En 1987, le trafic intérieur comportait 91,2 % des expéditions totales ; la part du trafic international était de 8,8 %.

 Moyens techniques

Infrastructure

Au 31 décembre 1987, les lignes totalisaient une longueur de 3 568 km, dont 2 829 km utilisés pour le trafic des voyageurs et des marchandises. La longueur des lignes électrifiées était de 2 200 km soit 44 km de plus qu’en 1986.

Fin 1987, 2 070 km étaient équipés du système de bloc automatique, contre 2 043 km fin 1986. Les lignes aménagées pour des vitesses égales ou supérieures à 120 km atteignent 1 922 km.

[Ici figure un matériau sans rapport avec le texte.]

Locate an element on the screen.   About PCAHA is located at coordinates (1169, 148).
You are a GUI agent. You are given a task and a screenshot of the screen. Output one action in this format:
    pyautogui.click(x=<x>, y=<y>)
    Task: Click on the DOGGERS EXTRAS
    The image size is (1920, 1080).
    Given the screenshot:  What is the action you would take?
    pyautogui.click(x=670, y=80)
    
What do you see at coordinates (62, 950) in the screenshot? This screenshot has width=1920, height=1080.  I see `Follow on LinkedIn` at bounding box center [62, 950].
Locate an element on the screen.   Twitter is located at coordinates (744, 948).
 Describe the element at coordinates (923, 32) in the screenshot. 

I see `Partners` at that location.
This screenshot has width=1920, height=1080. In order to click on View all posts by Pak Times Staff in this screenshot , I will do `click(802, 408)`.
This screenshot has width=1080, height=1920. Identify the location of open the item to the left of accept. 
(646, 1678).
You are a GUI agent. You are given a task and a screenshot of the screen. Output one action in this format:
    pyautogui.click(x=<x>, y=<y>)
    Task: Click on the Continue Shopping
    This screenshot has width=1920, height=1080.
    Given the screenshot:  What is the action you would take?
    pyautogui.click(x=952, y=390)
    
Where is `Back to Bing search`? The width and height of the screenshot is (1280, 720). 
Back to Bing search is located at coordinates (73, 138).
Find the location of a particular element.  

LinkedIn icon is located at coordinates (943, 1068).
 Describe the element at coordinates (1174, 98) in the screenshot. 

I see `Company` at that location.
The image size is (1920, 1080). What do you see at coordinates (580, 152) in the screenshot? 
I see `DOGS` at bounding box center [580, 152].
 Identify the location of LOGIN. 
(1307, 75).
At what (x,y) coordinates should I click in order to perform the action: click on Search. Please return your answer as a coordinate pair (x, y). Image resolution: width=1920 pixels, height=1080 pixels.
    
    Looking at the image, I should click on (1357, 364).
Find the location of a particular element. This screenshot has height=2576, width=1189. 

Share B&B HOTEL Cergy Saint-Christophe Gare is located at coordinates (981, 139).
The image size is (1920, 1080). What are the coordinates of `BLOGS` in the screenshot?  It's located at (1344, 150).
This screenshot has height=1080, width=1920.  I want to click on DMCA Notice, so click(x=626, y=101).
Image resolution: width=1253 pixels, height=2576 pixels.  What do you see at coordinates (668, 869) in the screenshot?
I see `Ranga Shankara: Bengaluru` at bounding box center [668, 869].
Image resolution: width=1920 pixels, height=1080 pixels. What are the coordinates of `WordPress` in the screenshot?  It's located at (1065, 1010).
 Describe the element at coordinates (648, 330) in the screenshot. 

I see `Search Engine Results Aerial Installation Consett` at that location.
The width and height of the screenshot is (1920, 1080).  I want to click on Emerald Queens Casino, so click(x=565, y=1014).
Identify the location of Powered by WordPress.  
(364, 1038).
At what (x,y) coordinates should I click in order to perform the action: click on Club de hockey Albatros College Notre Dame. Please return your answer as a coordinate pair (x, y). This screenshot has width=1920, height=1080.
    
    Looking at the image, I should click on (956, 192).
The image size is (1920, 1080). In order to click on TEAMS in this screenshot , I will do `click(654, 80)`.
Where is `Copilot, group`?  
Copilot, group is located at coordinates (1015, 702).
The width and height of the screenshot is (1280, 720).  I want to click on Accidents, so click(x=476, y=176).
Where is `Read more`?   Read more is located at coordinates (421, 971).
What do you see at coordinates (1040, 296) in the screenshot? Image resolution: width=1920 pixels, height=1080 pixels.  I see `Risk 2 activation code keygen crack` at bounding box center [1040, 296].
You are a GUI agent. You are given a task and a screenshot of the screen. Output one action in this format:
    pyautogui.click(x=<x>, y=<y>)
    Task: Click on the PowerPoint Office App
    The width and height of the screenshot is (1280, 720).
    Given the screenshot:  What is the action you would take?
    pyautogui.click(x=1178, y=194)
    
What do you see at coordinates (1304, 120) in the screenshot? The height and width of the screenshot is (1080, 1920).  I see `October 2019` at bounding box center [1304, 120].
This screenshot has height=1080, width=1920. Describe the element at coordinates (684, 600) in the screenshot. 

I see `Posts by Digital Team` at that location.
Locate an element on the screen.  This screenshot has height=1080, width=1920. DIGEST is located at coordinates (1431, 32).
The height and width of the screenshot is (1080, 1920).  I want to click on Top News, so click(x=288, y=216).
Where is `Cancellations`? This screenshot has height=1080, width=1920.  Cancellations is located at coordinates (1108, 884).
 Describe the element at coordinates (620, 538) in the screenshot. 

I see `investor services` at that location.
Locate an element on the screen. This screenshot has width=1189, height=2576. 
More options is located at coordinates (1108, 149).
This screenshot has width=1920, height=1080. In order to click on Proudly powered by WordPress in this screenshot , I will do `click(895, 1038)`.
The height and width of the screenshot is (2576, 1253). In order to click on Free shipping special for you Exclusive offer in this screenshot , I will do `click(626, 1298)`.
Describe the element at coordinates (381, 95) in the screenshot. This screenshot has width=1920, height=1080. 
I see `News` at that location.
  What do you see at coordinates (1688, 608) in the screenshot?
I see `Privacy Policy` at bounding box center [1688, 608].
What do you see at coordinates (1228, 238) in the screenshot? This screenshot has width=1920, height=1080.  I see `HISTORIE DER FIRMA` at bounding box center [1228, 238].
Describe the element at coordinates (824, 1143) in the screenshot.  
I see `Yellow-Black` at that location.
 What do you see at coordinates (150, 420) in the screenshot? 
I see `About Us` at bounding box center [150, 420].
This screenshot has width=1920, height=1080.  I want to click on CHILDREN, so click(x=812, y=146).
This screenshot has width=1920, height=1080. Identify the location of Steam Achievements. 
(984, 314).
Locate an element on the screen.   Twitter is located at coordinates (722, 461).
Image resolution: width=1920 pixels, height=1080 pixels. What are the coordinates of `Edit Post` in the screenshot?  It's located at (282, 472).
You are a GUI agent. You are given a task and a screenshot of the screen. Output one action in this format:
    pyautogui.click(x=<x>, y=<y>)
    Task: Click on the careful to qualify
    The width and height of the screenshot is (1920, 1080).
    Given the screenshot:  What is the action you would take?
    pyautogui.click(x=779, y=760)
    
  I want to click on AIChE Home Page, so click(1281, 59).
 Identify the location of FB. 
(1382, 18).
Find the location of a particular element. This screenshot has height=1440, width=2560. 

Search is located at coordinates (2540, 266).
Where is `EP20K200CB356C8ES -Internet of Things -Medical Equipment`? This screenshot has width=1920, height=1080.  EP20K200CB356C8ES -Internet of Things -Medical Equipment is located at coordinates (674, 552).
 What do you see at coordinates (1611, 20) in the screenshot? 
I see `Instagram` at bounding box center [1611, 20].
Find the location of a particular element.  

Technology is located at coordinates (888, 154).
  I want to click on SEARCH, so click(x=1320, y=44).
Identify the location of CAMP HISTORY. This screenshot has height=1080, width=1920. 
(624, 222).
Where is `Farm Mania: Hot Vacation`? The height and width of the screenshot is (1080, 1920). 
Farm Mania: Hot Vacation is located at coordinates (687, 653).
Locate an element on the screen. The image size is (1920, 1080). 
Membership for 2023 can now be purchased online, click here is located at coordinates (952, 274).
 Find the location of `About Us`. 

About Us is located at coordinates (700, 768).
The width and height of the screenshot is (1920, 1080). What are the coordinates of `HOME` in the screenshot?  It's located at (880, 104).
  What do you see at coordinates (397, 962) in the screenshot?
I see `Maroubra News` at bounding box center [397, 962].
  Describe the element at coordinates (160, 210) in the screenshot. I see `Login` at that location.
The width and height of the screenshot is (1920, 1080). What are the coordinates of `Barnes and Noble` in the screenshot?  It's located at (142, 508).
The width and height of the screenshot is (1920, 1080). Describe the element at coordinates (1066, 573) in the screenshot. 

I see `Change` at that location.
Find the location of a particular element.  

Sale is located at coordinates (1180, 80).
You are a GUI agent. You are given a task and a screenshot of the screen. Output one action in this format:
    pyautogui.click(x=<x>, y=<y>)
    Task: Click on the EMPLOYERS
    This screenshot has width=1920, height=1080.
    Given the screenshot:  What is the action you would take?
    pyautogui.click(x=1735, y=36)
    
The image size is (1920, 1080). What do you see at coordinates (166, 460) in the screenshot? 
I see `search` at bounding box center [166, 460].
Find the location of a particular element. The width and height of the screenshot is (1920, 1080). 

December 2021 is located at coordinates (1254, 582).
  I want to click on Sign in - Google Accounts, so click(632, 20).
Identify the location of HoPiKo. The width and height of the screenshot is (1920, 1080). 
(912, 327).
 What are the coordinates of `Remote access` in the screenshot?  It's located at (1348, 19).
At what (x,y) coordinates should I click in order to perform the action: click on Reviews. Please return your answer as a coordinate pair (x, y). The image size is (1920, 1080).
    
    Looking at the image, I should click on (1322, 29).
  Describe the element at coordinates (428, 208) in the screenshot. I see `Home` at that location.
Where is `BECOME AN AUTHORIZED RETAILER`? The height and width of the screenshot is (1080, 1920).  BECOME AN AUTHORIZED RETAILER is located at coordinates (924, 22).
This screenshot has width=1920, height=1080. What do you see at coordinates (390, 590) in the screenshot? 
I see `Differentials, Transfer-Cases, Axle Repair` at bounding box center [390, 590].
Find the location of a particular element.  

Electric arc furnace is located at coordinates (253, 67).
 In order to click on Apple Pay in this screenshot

En 1987, la traction électrique a été mise en service sur la ligne Courtrai - Ypres - Poperinge. Des travaux liés à l’électrification étaient encore en cours sur un certain nombre de lignes déjà parcourues par des trains électriques, notamment, la construction et la modernisation de gares et bâtiments de service, de postes de signalisation et de sous-station de traction, la suppression de passages à niveau, la construction d’ouvrages d’art etc...

53 passages à niveau ont été supprimés dont 43 passages non gardés, 2 passages gardés et 8 passages privés. Les passages inférieurs situés à Charleroi, La Rochette, Liège, Trooz et Zottegem ont été terminés. A Anvers-Schijnpoort, les travaux concernant la pose de voies vers Anvers-Dam, la construction de murs de soutènement et de nouvelles voiries et la modernisation d’un passage inférieur se poursuivent. La Société a construit, pour le compte de tiers, un passage supérieur a Vaux-sous-Chèvremont et renouvelé la superstructure d’un passage inférieur à Namèche. D’autres travaux sont en cours à Bruges, Malines-Nekkerspoel, Nevele-Landegem, Nimy, St-Hubert et Zottegem. Dans le port d’Anvers, la 4e phase des travaux d’extension des installations ferroviaires, côté nord de la darse Delwaide, est terminée ; la liaison directe avec la gare de formation d’Anvers est en service. Le nouveau bâtiment de service, côté sud de la darse Delwaide est achevé et les bâtiments des postes de sectionnement, à la bifurcation Schijn, et de la nouvelle sous-station de traction de Walenhoek sont achevés. Au port de Gand, les travaux de repose des voies, nécessités par la rénovation des darses se poursuivent tandis que la lre phase de l’achèvement de l’équipement ferroviaire de la darse sud de Zeebrugge est prévu pour 1988. D’importants travaux ont également débuté dans le but de renforcer la sécurité du trafic et d’améliorer les services de signalisation. Au cours de l’exercice, le nombre total de postes de signalisation a été réduit de 21 unités (sur un total de 531 postes). De nouveaux postes ont toutefois été mis en service à Gand St-Pierre (côté côte) et à Halle. La commande à distance et l’annonce automatique des trains ont été mises en service sur la ligne Louvain - Hasselt et toutes les opérations sont centralisées à Aerschot. [1]


Source : Le Rail, novembre 1988


[1Un article sur la nouvelle cabine de signalisation d’Aerschot est d’ailleurs publié dans ce numéro.